# Extracted data
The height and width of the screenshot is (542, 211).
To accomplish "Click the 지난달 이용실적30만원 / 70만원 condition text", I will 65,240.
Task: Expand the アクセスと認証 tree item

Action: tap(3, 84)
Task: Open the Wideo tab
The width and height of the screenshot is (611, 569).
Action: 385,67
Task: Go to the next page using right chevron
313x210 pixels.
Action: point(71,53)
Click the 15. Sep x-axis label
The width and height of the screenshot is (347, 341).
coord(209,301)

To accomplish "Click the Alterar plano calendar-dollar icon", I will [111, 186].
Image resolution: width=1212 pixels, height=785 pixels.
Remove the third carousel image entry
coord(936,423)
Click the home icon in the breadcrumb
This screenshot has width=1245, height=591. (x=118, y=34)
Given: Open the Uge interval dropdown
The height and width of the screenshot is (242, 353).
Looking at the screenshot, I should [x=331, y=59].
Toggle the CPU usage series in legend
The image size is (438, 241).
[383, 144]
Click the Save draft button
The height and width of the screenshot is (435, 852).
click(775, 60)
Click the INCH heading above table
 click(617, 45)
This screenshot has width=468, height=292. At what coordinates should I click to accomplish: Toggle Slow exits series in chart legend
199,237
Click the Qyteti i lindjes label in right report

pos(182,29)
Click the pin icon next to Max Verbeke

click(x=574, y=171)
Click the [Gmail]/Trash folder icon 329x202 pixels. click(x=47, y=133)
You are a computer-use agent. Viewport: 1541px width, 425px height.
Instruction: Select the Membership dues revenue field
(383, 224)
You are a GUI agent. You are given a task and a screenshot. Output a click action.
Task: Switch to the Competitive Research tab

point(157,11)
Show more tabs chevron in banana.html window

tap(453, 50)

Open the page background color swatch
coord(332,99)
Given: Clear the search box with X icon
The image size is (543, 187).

# Exercise description
From the first line to the last, reproduce the material word for word.

# Result
The height and width of the screenshot is (542, 211).
To accomplish "Click the 지난달 이용실적30만원 / 70만원 condition text", I will 65,240.
Task: Expand the アクセスと認証 tree item

Action: tap(3, 84)
Task: Open the Wideo tab
The width and height of the screenshot is (611, 569).
Action: 385,67
Task: Go to the next page using right chevron
313x210 pixels.
Action: point(71,53)
Click the 15. Sep x-axis label
The width and height of the screenshot is (347, 341).
coord(209,301)

To accomplish "Click the Alterar plano calendar-dollar icon", I will [111, 186].
Image resolution: width=1212 pixels, height=785 pixels.
Remove the third carousel image entry
coord(936,423)
Click the home icon in the breadcrumb
This screenshot has width=1245, height=591. (x=118, y=34)
Given: Open the Uge interval dropdown
The height and width of the screenshot is (242, 353).
Looking at the screenshot, I should [x=331, y=59].
Toggle the CPU usage series in legend
The image size is (438, 241).
[383, 144]
Click the Save draft button
The height and width of the screenshot is (435, 852).
click(775, 60)
Click the INCH heading above table
 click(617, 45)
This screenshot has width=468, height=292. At what coordinates should I click to accomplish: Toggle Slow exits series in chart legend
199,237
Click the Qyteti i lindjes label in right report

pos(182,29)
Click the pin icon next to Max Verbeke

click(x=574, y=171)
Click the [Gmail]/Trash folder icon 329x202 pixels. click(x=47, y=133)
You are a computer-use agent. Viewport: 1541px width, 425px height.
Instruction: Select the Membership dues revenue field
(383, 224)
You are a GUI agent. You are given a task and a screenshot. Output a click action.
Task: Switch to the Competitive Research tab

point(157,11)
Show more tabs chevron in banana.html window

tap(453, 50)

Open the page background color swatch
coord(332,99)
Given: Clear the search box with X icon
The image size is (543, 187).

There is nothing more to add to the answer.